◆ TEXTE FOURNI:
────────
GRÈVE
La grève est un phénomène dualiste et paradoxal. Comment un phénomène de force peut-il être saisi dans les mailles du droit ? Alain eut des formules pour traduire cet impossible jeu : « Il me semble que faire grève c'est prendre le parti de forcer ?... Conclusion... que tout essai de liberté, en quelque genre que ce soit, est un essai de force et une sorte de combat... »
Or la grève est tout à la fois un phénomène de force, un moyen de pression du groupe des travailleurs qui se fait justice à soi-même, et aussi l'exercice d'un droit, droit reconnu par le Préambule constitutionnel (de 1946 et 1958), la grève ayant de surcroît été érigée au rang des « principes fondamentaux de notre temps » (par l'arrêt Dehaene du Conseil d'État, 7 juillet 1950).
D'un autre point de vue, la grève présente des aspects tout à la fois négatifs et positifs : elle est négative en tant qu'inaction volontaire, en tant que « rétention de travail », mais positive car orientée vers un avenir actif, la reprise du travail après satisfaction des revendications.
────────
◆ DONNÉES EXTRAITES:

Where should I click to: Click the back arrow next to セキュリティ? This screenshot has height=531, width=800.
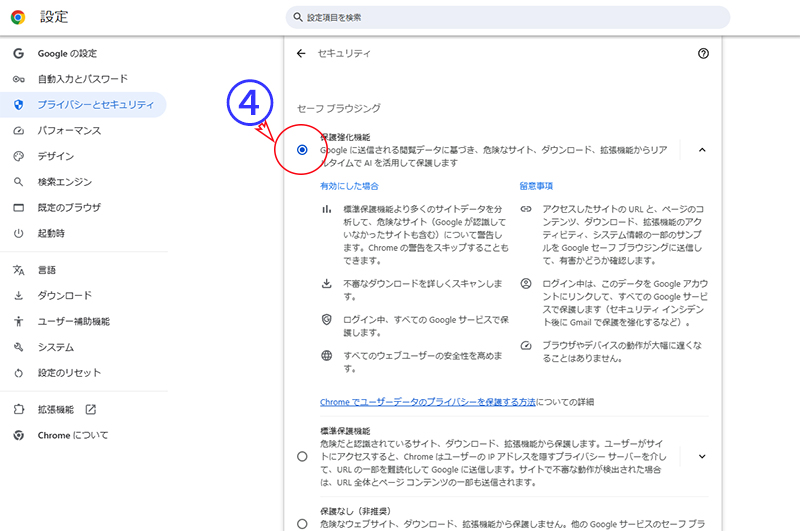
────────
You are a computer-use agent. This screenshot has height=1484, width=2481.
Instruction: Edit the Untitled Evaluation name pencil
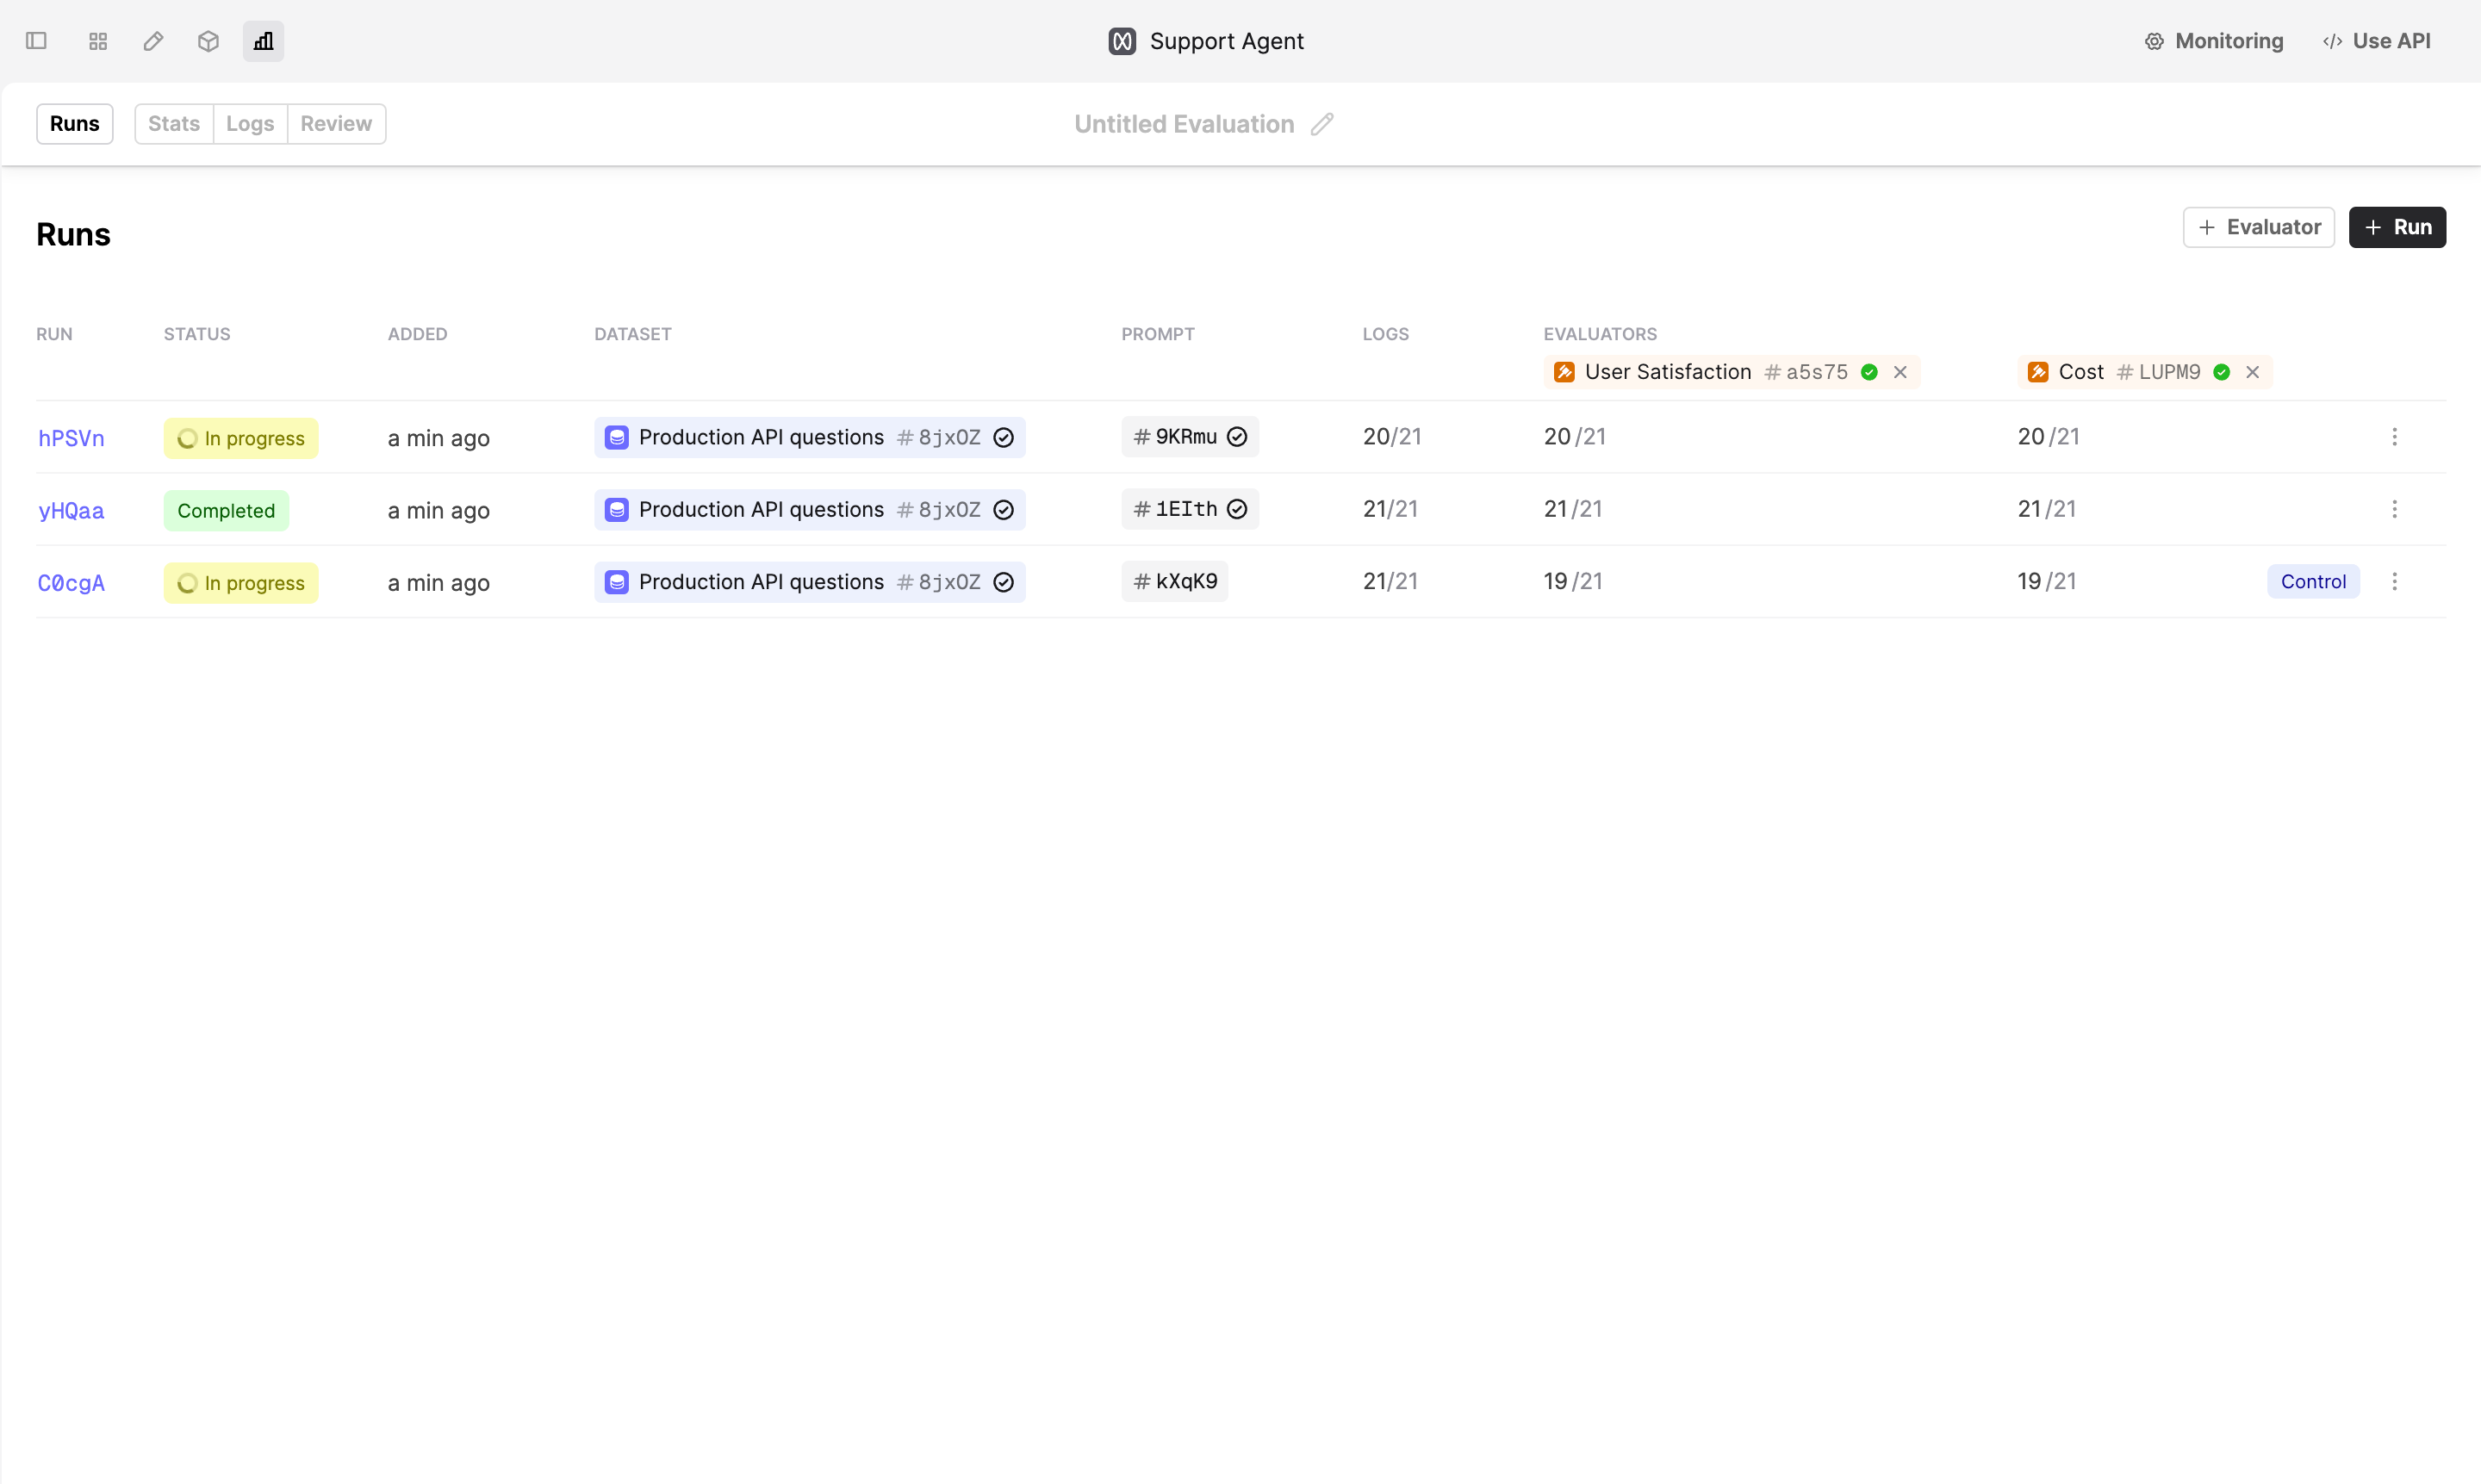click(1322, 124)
────────
◆ EXERCICE 1: D'après le texte sur la grève, quel arrêt du Conseil d'État a placé la grève au rang des « principes fondamentaux de notre temps » ?
◆ EXERCICE 2: Recopiez le passage du texte sur la grève qui commence par « Or la grève » et se termine par « 7 juillet 1950). ».
◆ EXERCICE 3: Relevez toutes les années citées dans le texte sur la grève.

◆ RÉPONSE FINALE 1: L'arrêt Dehaene, du 7 juillet 1950.

◆ RÉPONSE FINALE 2:
Or la grève est tout à la fois un phénomène de force, un moyen de pression du groupe des travailleurs qui se fait justice à soi-même, et aussi l'exercice d'un droit, droit reconnu par le Préambule constitutionnel (de 1946 et 1958), la grève ayant de surcroît été érigée au rang des « principes fondamentaux de notre temps » (par l'arrêt Dehaene du Conseil d'État, 7 juillet 1950).

◆ RÉPONSE FINALE 3: 1946, 1958, 1950